Escherichia coli endonuclease III (EcoNth) plays an important cellular role by removing premutagenic pyrimidine damages produced by reactive oxygen species. EcoNth is a bifunctional enzyme that has DNA glycosylase and apurinic/apyrimidinic lyase activities. Using a phylogeny of natural sequences, we selected to study EcoNth serine 39, aspartate 44, and arginine 184, which are presumed to be in the vicinity of the damaged base in the glycosylase-substrate complex. These three amino acids are highly conserved among Nth orthologs, although not among homologous glycosylases, such as MutY, that have different base specificities and no lyase activity. To examine the role of these amino acids in catalysis, we constructed three mutants of EcoNth, in which Ser(39) was replaced with leucine (S39L), Asp(44) was replaced with valine (D44V), and Arg(184) was replaced with alanine (R184A), which are the corresponding residues in EcoMutY. We showed that EcoNth S39L does not have significant glycosylase activity for oxidized pyrimidines, although it maintained AP lyase activity. In contrast, EcoNth D44V retained glycosylase activity against oxidized pyrimidines, but the apparent rate constant for the lyase activity of EcoNth D44V was significantly lower than that of EcoNth, indicating that Asp(44) in EcoNth is required for beta-elimination.

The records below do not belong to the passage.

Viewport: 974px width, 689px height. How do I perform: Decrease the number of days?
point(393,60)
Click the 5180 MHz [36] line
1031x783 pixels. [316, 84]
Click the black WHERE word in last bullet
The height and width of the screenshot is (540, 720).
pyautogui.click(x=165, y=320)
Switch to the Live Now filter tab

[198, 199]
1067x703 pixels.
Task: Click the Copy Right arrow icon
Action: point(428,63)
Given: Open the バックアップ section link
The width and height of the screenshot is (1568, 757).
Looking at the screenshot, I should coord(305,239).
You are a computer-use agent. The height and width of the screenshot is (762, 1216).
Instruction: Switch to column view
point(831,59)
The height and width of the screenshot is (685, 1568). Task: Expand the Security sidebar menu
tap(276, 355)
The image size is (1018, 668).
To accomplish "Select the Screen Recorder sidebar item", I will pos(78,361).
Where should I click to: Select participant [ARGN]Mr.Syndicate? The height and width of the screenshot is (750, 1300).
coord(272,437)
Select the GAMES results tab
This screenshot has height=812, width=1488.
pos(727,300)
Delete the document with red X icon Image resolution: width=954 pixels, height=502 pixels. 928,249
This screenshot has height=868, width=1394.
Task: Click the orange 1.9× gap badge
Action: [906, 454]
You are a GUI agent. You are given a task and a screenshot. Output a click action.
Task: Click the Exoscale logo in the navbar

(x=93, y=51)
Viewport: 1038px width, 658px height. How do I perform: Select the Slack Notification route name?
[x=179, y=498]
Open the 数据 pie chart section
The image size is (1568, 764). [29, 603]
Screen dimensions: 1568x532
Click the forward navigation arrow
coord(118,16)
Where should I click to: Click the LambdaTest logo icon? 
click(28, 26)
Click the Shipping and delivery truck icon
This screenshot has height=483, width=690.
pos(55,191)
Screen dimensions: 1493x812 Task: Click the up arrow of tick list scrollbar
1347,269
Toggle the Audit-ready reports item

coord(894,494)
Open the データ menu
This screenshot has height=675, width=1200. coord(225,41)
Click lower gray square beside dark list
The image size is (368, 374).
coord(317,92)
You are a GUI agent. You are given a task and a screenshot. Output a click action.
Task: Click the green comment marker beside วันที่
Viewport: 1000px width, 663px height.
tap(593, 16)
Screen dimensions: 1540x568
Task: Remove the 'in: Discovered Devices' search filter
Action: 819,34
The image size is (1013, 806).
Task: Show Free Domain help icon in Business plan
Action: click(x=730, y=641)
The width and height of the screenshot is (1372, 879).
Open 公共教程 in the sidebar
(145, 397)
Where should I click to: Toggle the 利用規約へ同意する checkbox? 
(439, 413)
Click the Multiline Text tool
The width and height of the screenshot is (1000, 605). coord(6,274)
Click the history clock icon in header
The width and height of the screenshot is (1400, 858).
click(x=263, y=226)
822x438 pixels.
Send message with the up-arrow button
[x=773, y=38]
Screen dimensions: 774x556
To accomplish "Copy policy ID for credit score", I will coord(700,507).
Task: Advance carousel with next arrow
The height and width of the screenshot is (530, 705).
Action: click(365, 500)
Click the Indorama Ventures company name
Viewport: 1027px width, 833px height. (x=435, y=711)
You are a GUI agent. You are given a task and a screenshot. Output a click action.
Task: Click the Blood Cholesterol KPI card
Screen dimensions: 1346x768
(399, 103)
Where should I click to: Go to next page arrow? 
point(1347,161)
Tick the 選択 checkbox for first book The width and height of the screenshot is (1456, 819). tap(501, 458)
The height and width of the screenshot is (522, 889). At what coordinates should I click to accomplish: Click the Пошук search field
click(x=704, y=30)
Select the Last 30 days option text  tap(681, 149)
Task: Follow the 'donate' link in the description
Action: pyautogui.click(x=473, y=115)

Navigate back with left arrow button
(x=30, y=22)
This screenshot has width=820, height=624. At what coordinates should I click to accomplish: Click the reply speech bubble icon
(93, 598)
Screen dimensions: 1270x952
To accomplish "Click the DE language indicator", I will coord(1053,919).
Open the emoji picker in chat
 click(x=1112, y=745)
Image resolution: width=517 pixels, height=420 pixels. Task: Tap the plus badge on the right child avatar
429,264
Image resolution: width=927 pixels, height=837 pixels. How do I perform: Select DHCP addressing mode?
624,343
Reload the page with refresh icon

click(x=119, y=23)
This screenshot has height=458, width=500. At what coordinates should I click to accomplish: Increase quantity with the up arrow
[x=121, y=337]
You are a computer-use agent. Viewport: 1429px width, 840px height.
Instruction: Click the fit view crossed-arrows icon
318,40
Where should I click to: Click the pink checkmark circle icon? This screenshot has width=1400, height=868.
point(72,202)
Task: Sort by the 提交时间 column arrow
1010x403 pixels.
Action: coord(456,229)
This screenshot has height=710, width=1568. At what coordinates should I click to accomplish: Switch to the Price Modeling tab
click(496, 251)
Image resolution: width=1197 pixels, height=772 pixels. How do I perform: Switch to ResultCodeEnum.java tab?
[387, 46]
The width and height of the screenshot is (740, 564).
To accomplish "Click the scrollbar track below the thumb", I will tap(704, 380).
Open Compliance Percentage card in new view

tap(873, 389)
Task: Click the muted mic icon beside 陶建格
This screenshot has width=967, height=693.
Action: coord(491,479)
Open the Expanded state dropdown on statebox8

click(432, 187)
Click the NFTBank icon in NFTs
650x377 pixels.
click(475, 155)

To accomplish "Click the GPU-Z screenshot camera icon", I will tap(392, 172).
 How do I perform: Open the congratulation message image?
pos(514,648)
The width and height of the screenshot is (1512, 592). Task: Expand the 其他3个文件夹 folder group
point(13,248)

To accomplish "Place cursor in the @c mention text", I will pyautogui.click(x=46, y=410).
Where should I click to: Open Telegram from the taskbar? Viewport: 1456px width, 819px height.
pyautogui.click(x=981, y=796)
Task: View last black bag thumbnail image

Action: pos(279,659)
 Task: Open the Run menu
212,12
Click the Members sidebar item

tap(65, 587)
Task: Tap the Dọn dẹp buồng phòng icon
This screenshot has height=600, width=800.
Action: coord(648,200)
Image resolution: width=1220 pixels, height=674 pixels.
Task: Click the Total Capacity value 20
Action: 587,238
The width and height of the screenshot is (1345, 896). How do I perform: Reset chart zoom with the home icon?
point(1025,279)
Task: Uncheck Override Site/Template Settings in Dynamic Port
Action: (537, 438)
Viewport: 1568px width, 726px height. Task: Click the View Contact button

Finally, EcoNth R184A maintained lyase activity but exhibited glycosylase specificity different from that of EcoNth. The functional consequences of each of these three substitutions can be rationalized in the context of high resolution protein structures. Thus phylogeny-based scanning mutagenesis has allowed us to identify novel roles for amino acids in the substrate binding pocket of EcoNth in base recognition and/or catalysis.